__TO DO__: Copy the data from the line containing "View Worker Rejection Rate explanation icon" up to and including the line containing "coord(344,405)", substituting "Approval Rate" for "Rejection Rate" and leaving everything else unchanged. Omit the pictures from your output.

__EXERCISE MATERIALS__:
↓↓↓

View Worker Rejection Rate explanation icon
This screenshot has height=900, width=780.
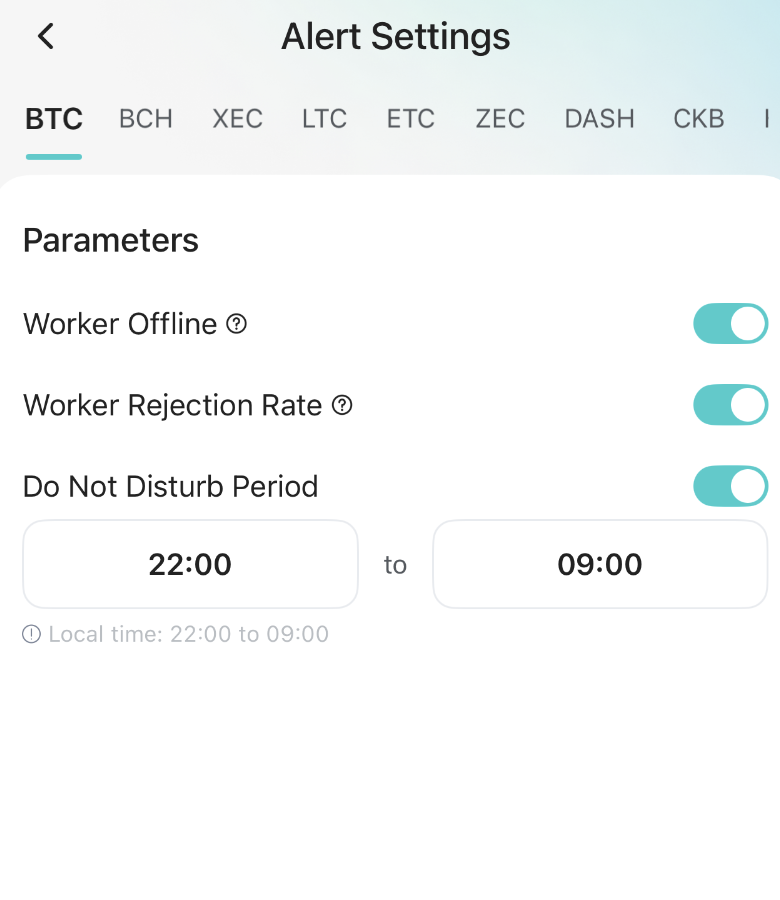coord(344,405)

↑↑↑
↓↓↓

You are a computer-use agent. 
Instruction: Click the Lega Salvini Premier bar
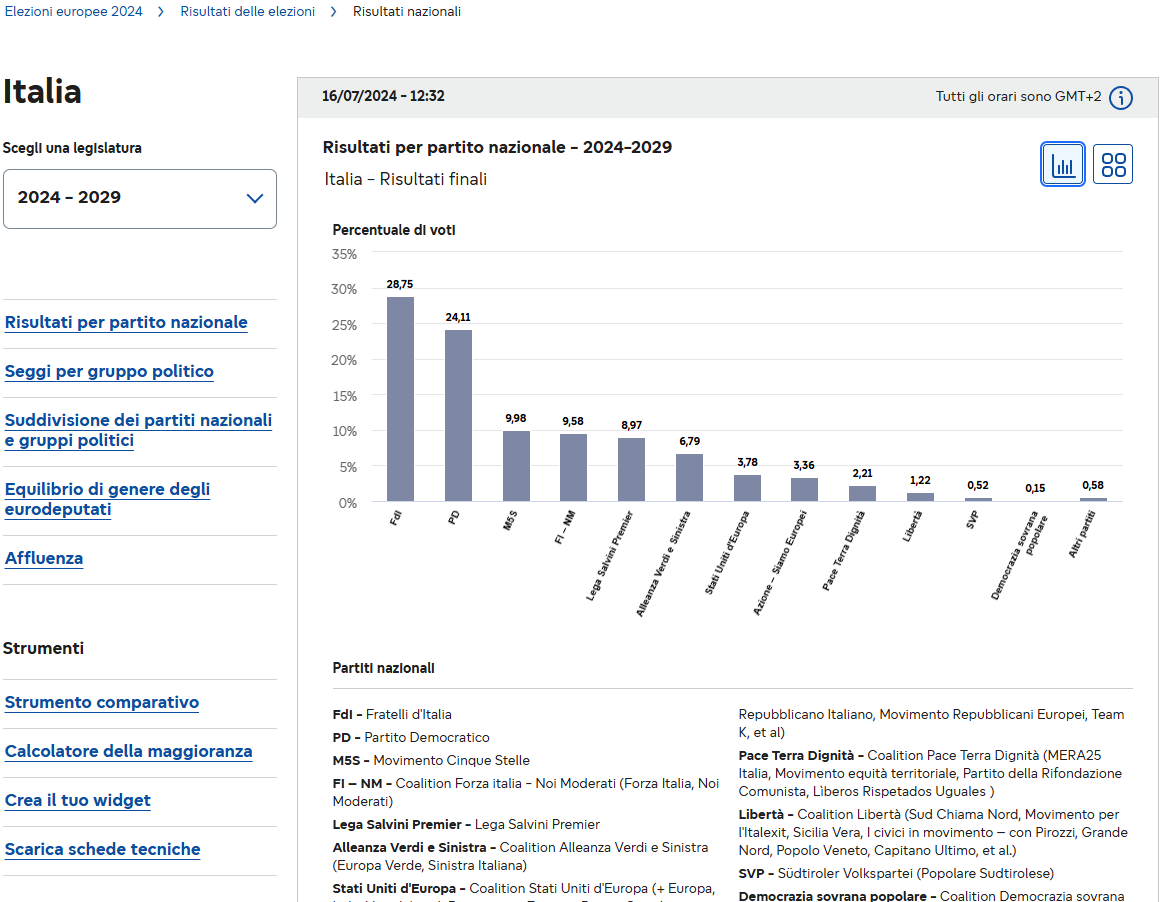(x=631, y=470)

↑↑↑

__REPLY__:
View Worker Approval Rate explanation icon
This screenshot has height=900, width=780.
coord(344,405)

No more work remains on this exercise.